Evolutionarily, there is a very real difference between men and women. Men and women, of course, have differing appendages, hormonal patters, genetic sequencing provide men and woman with the survival scripts. But the biological/sexual difference that is politically stretched across the female body is not what produces the affect that wrenches our guts as she is being pulverized, or threatened with pulverization in horror. What produces our reaction are the gender discourses we take as normal. Boys play football. Girls are cheerleaders. Boys are warriors and women are baby factories. Before a film even starts the female body means something to us. Our ideology guides our thought as it guides our empathy.

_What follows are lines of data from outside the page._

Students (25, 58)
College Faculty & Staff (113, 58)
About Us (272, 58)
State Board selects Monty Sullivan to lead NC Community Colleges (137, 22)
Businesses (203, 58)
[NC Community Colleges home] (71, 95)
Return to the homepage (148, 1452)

Whatever ideological mix we have shapes the mapping of the chemicals that empathize us to the female body as it is tenderized or dismembered in a film. The way in which we psychologically and cognitively experience trauma to the female body is ideologically guided. This guiding spins out the narrative we used to frame interpretations. If our schemata is sexist, not only will we think like a sexist we will feel our sexism. This is where Raze excels by forcing the viewer to confront the framework they used empathize with the female body. We see the hard fist crashing into the supple-frail-hottie and affect happens. We relationalize ourselves to the bodies on screen.

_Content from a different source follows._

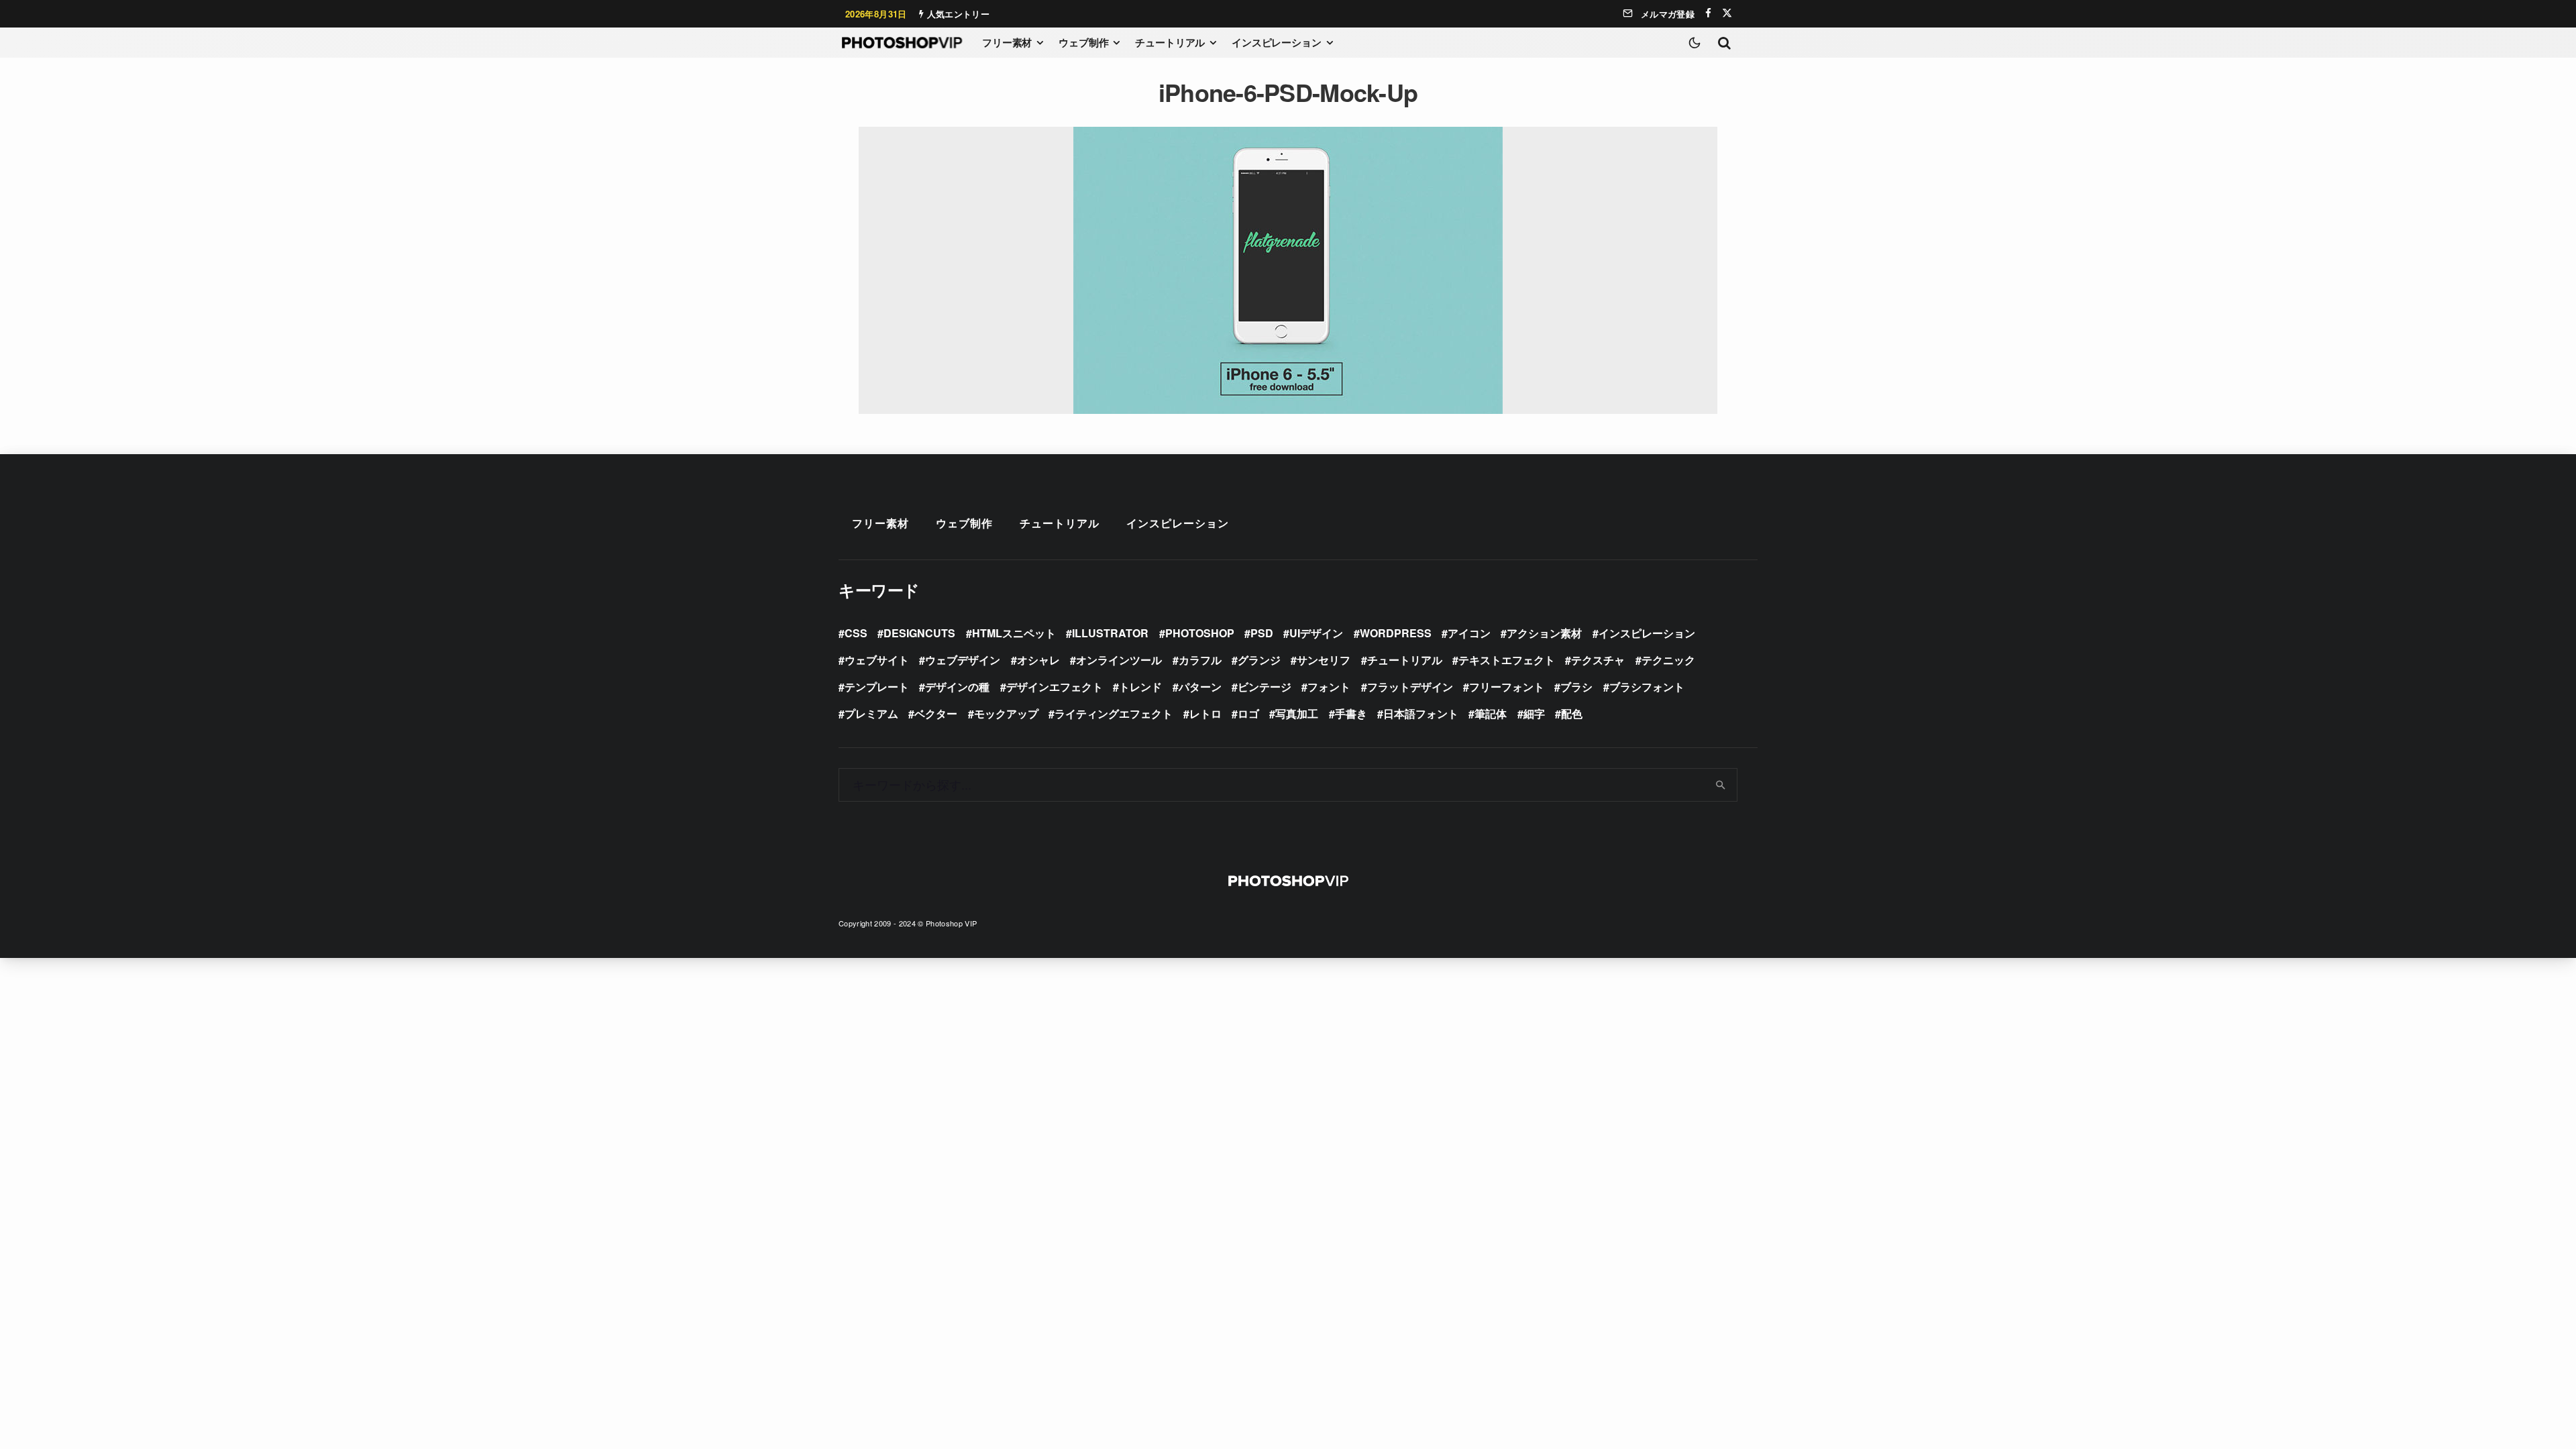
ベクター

Freud argued in his text "a child is being beaten" that when we see someone getting hurt something in us auto-identifies with the victims pain in such a way that we feel it as if it is our own. Horror bets on this phenomenon more than most media. The horror we experience is the empathy our biology and ideology compels upon the viewer. For me broken fingers anything with fingernails or teeth produce a cringing effect where I feel an empathy induced phantom pain. Before I can even conceptualized the horror my body reacts. Evolutionary psychology would explain this as an adaption of social preservation. My genes gain a substantial return on the benefits I receive from having quality social relationships that raise my capacity to reproduce.

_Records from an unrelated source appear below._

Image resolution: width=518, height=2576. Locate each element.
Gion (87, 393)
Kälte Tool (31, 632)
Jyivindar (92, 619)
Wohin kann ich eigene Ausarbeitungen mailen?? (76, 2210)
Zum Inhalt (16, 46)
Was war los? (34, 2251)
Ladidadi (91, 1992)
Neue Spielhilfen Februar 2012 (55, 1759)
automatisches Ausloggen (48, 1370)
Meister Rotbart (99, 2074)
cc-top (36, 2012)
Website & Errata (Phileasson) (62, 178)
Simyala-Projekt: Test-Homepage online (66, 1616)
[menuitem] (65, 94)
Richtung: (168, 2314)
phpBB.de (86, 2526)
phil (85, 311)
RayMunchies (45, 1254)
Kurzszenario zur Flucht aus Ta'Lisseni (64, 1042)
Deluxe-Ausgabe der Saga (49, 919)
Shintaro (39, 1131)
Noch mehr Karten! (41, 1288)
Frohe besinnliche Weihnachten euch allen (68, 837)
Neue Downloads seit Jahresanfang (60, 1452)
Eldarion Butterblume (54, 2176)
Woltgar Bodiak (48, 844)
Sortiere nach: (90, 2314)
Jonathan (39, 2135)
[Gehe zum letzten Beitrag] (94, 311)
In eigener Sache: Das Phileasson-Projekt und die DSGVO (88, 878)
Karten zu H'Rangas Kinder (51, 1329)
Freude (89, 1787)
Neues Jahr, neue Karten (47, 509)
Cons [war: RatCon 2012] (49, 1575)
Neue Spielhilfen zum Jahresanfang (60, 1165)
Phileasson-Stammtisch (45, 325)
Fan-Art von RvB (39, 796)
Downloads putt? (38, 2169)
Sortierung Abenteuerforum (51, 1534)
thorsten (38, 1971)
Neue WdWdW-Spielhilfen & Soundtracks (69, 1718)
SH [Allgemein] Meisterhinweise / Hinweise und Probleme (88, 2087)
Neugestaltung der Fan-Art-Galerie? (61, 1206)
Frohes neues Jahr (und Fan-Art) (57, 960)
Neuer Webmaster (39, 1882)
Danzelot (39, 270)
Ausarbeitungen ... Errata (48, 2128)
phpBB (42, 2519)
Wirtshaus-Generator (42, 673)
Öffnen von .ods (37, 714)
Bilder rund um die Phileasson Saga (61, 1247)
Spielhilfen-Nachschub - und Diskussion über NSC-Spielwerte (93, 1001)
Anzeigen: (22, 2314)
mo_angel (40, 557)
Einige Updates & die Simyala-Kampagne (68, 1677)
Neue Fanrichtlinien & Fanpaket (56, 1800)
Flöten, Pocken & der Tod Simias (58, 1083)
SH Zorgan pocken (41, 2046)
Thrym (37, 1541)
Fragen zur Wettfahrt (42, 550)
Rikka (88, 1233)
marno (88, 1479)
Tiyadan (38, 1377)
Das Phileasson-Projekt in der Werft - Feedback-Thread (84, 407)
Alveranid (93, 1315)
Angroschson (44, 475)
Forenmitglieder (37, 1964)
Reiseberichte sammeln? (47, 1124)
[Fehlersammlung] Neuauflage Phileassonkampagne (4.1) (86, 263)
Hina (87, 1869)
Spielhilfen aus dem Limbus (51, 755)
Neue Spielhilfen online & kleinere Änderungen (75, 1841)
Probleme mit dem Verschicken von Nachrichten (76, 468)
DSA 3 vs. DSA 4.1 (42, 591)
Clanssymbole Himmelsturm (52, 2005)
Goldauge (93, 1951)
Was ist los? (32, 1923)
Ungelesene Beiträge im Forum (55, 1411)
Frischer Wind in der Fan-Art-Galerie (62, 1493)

The female body is trapped in language and meaning that combine to shape and produce our understanding of the world. The meanings we auto-associate with the female body are deep structuring mechanisms to understanding our existential place in society. When trauma comes not only do we feel the pain of the female body, and recreate it in ourselves, but it also traumatizes us (just a little, because we know its just a movie) and kicks the seemly sturdy columns that structure our relationships with ourselves.
Martyrs, another film like Raze that experiments with the female body and empathy. The film confronts the viewer with a series of brutal pummeling of a woman. The viewer is trapped as the character is in a in these beating scenes. Forced to confront the horror of their empathy. Raze and Martyrs intersect on this simple point to show challenge our capacity and forcefully push our capacity to empathize across gender. In Martyrs and Raze are no weapons and no masked dude stalking women across suburbia. The female body and the viewer while watching these films are here pulverized in such a way where they transcend the limitations of victimhood.
There is a sense in which horror films have the opposite impact that the religious right would lead us to believe. Horror, here, educates and tests our empathy. Teaching us how to relate to the female experience, and expand our ideology in regards to what it means to be a woman.